▶ _Aim of the exercise_: Each record below should be reproduced as it is written, with pictures left out entirely.

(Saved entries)
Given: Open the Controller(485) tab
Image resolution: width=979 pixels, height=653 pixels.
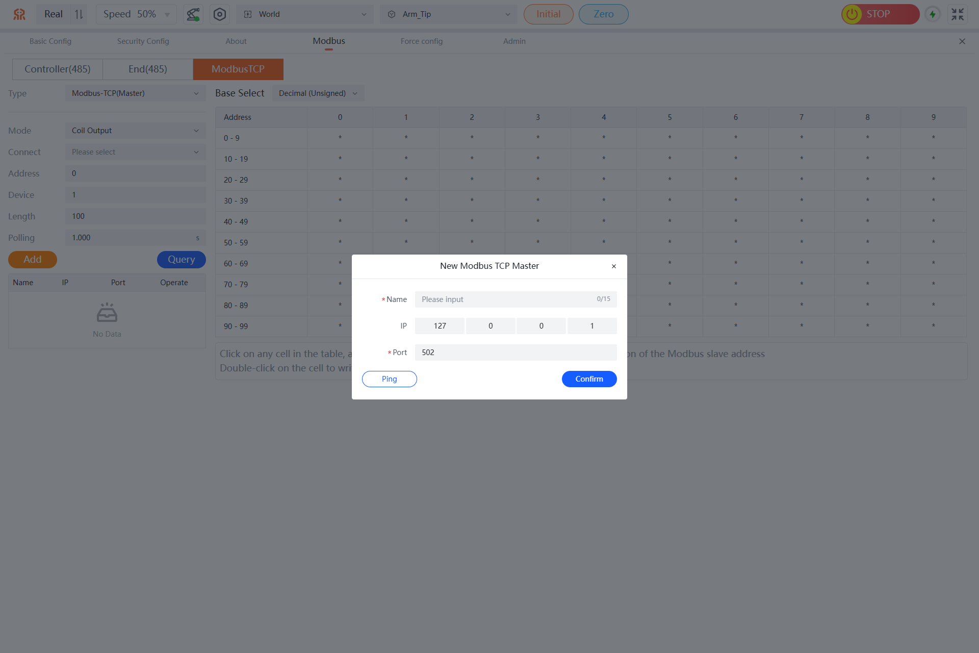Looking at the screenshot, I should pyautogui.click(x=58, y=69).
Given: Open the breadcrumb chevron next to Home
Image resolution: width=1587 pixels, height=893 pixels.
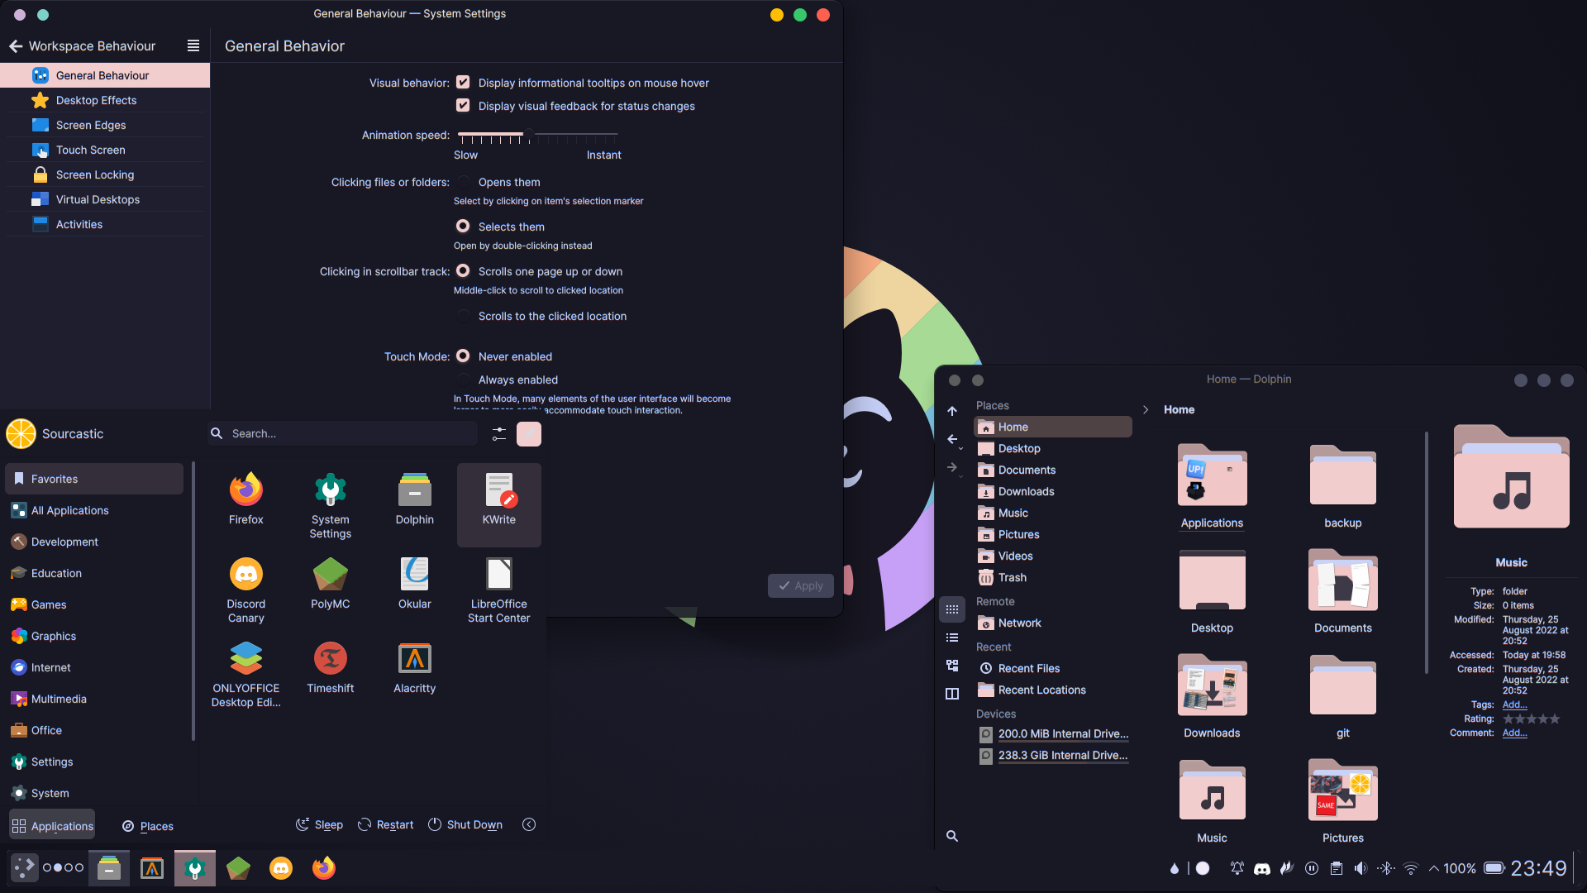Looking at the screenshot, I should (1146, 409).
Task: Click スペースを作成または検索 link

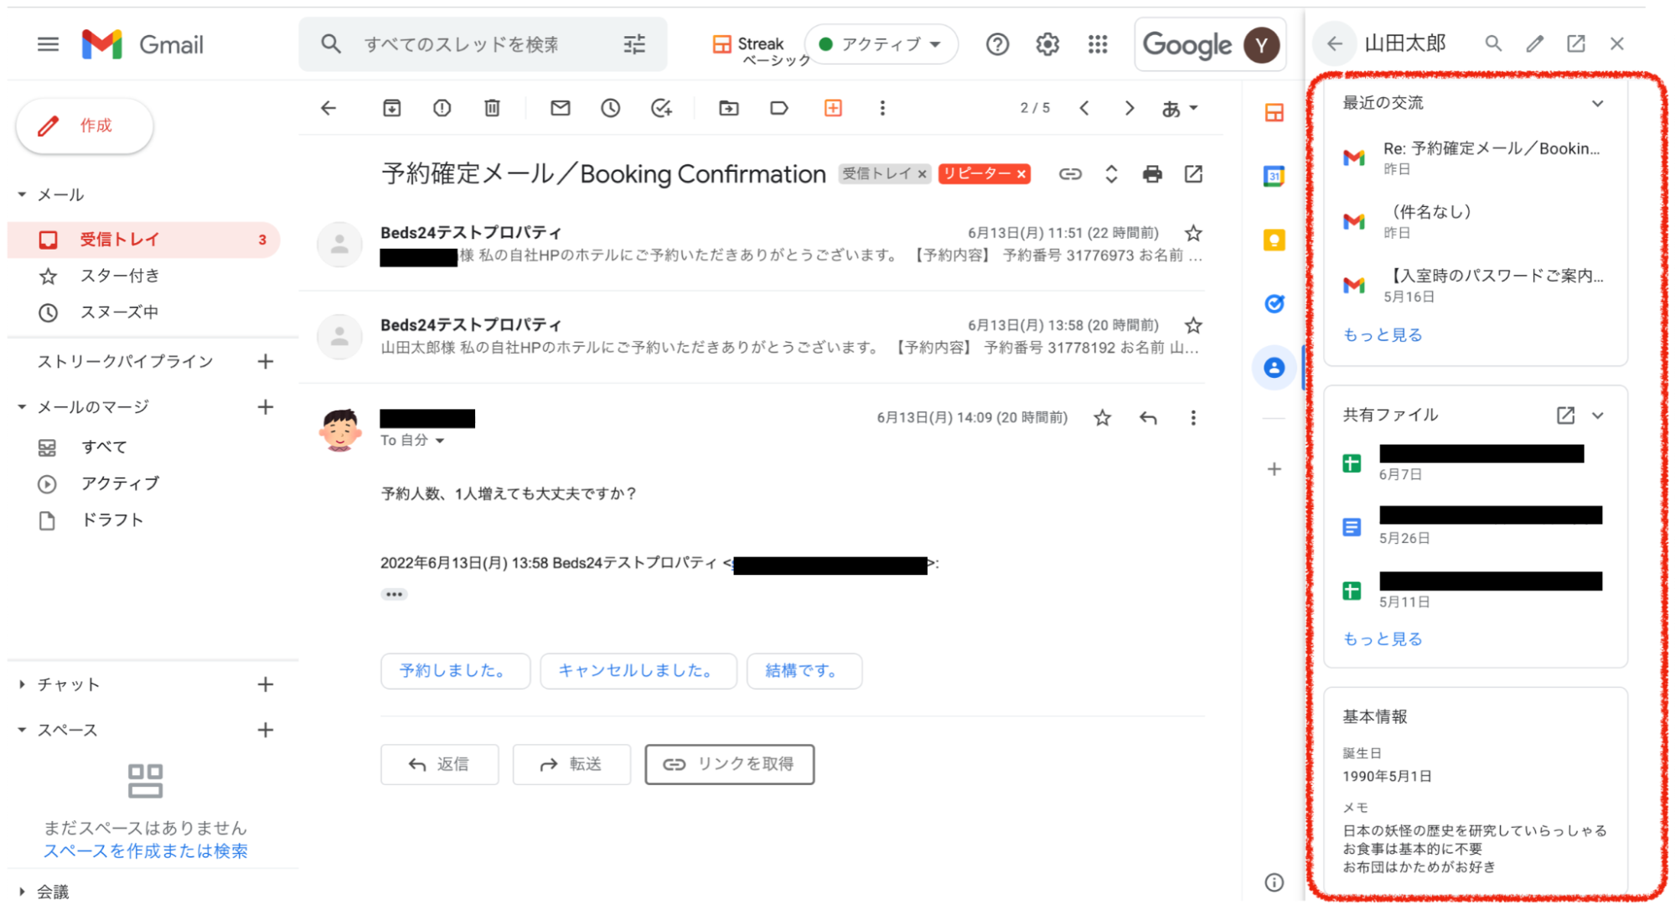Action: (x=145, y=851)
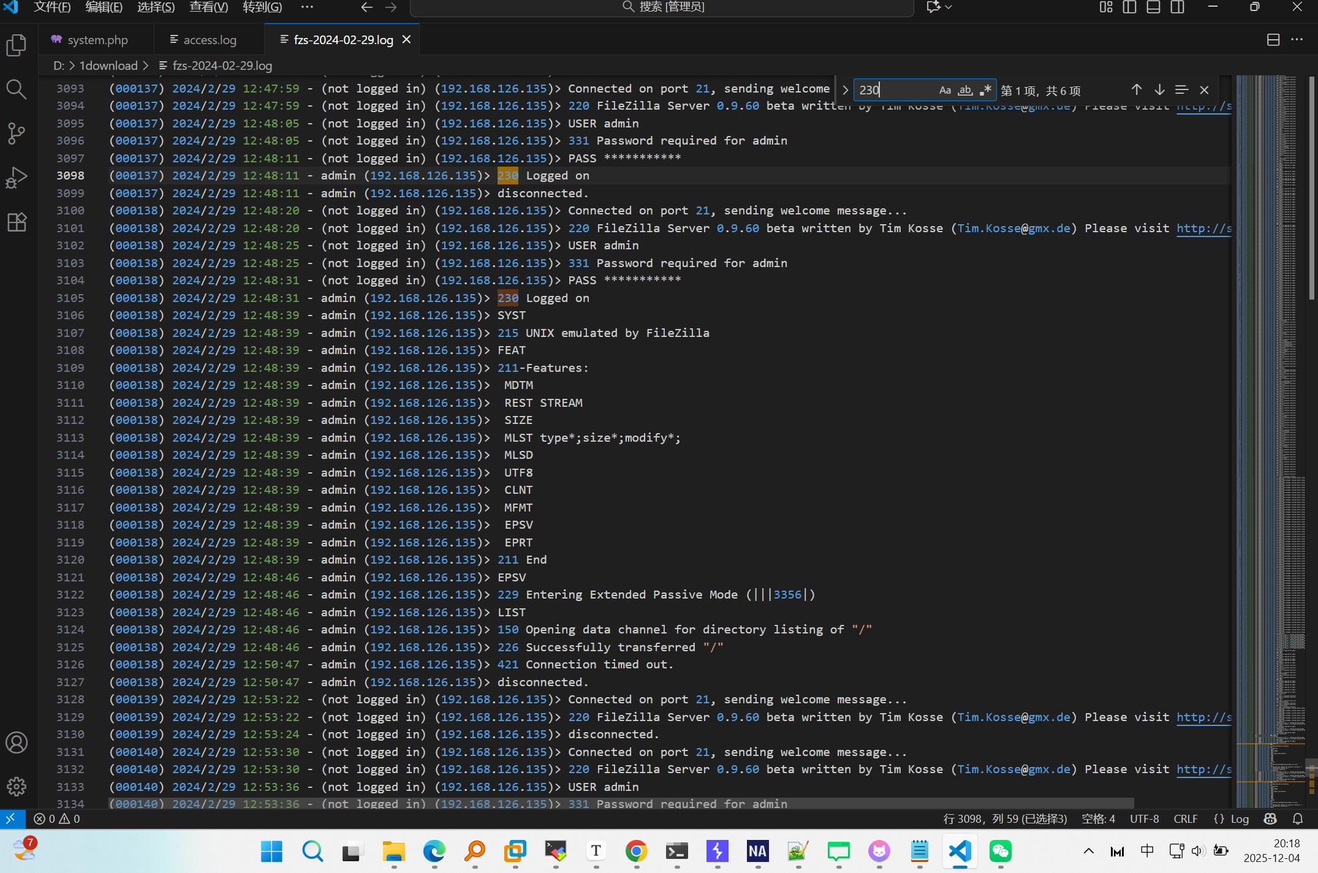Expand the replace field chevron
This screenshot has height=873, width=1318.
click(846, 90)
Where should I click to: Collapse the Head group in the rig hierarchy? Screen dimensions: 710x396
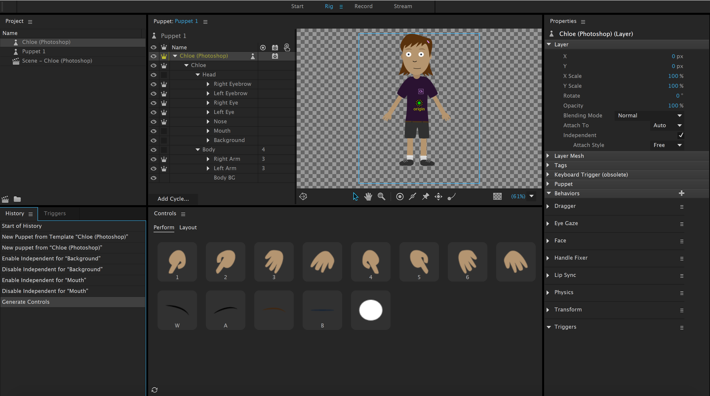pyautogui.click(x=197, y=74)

▶ _Task response_:
Given: Open the Controller(485) tab
Image resolution: width=979 pixels, height=653 pixels.
Looking at the screenshot, I should pyautogui.click(x=58, y=69).
Given: Open the breadcrumb chevron next to Home
Image resolution: width=1587 pixels, height=893 pixels.
Looking at the screenshot, I should (1146, 409).
Task: Click スペースを作成または検索 link

Action: (x=145, y=851)
Expand the replace field chevron
This screenshot has height=873, width=1318.
click(846, 90)
Where should I click to: Collapse the Head group in the rig hierarchy? Screen dimensions: 710x396
pyautogui.click(x=197, y=74)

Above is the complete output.